DOCUMENT:
Problem on directional derivatives - Leading Lesson

Problem on directional derivatives

At a particular point, the differentiable function $f(x,y)$ has directional derivatives $$D_\mathbf{\bfu_1}f = 1 \text{, and } D_\mathbf{\bfu_2}f = -2$$ where $$\mathbf{\bfu_1} = \frac{1}{\sqrt{2}} \mathbf{i} - \frac{1}{\sqrt{2}} \mathbf{j} \text{, and } \mathbf{\bfu_2} = \frac{1}{\sqrt{2}} \mathbf{i} + \frac{1}{\sqrt{2}} \mathbf{j}.$$

Find the value of $\partial_x f$ and $\partial_y f$.

Solution
We are trying to find the partial derivatives of a two-variable function given information on the directional derivatives.

DATA BLOCK:
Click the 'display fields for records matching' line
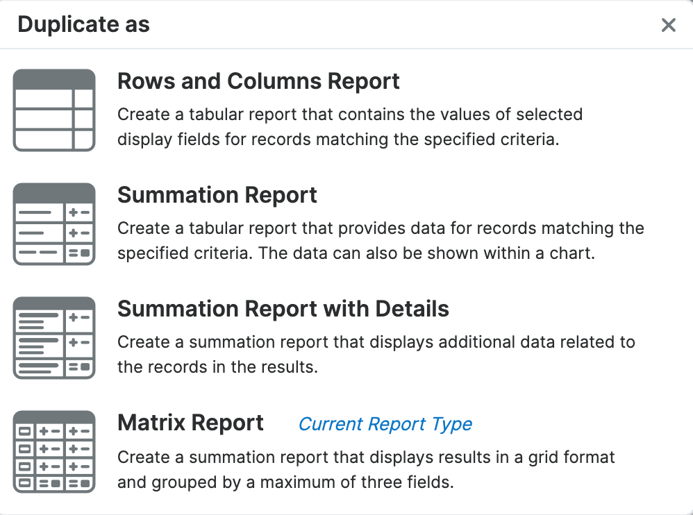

DIRECTIONS: Write out the directional derivatives problem above in full, word for word.

SOLUTION TO THIS EXERCISE:
Problem on directional derivatives - Leading Lesson

Problem on directional derivatives

At a particular point, the differentiable function $f(x,y)$ has directional derivatives $$D_\mathbf{\bfu_1}f = 1 \text{, and } D_\mathbf{\bfu_2}f = -2$$ where $$\mathbf{\bfu_1} = \frac{1}{\sqrt{2}} \mathbf{i} - \frac{1}{\sqrt{2}} \mathbf{j} \text{, and } \mathbf{\bfu_2} = \frac{1}{\sqrt{2}} \mathbf{i} + \frac{1}{\sqrt{2}} \mathbf{j}.$$

Find the value of $\partial_x f$ and $\partial_y f$.

Solution
We are trying to find the partial derivatives of a two-variable function given information on the directional derivatives.